◆ INSTRUCTIONS TO FOLLOW
Write out these lines verbatim, everything from the line that contains "This screenshot has width=911, height=725." down to the line that contains "point(443,222)", both ends included.

Records for locating displayed items
******************************
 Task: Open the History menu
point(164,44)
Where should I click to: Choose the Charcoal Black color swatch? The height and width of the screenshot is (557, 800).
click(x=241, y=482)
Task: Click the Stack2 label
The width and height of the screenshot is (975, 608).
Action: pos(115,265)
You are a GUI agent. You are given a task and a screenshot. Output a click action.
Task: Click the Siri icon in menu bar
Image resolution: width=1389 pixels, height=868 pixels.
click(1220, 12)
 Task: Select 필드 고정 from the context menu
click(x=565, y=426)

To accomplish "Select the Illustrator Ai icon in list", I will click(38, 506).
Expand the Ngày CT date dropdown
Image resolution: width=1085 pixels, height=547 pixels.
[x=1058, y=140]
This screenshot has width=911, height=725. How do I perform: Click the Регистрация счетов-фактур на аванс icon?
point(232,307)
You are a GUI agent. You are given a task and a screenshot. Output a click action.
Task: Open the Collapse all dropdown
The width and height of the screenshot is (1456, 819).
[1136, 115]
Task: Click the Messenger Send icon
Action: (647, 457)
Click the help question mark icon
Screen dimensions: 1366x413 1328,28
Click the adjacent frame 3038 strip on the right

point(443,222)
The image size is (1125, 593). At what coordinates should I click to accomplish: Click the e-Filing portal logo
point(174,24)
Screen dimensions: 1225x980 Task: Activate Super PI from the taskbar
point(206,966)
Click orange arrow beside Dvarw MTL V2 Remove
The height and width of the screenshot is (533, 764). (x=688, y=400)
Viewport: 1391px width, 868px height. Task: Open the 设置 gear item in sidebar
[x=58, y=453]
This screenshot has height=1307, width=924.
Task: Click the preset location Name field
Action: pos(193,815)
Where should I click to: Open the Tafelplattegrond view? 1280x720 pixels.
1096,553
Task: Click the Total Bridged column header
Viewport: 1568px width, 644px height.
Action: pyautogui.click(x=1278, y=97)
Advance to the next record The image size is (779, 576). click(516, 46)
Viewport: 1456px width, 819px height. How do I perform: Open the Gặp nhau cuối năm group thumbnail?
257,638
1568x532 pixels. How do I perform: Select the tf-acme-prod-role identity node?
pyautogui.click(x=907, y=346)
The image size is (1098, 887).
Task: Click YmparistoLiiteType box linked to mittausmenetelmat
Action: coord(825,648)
******************************
◆ REPLY TO THE TASK
This screenshot has width=911, height=725. How do I perform: Click the Регистрация счетов-фактур на аванс icon?
point(232,307)
You are a GUI agent. You are given a task and a screenshot. Output a click action.
Task: Open the Collapse all dropdown
The width and height of the screenshot is (1456, 819).
[1136, 115]
Task: Click the Messenger Send icon
Action: (647, 457)
Click the help question mark icon
Screen dimensions: 1366x413 1328,28
Click the adjacent frame 3038 strip on the right

point(443,222)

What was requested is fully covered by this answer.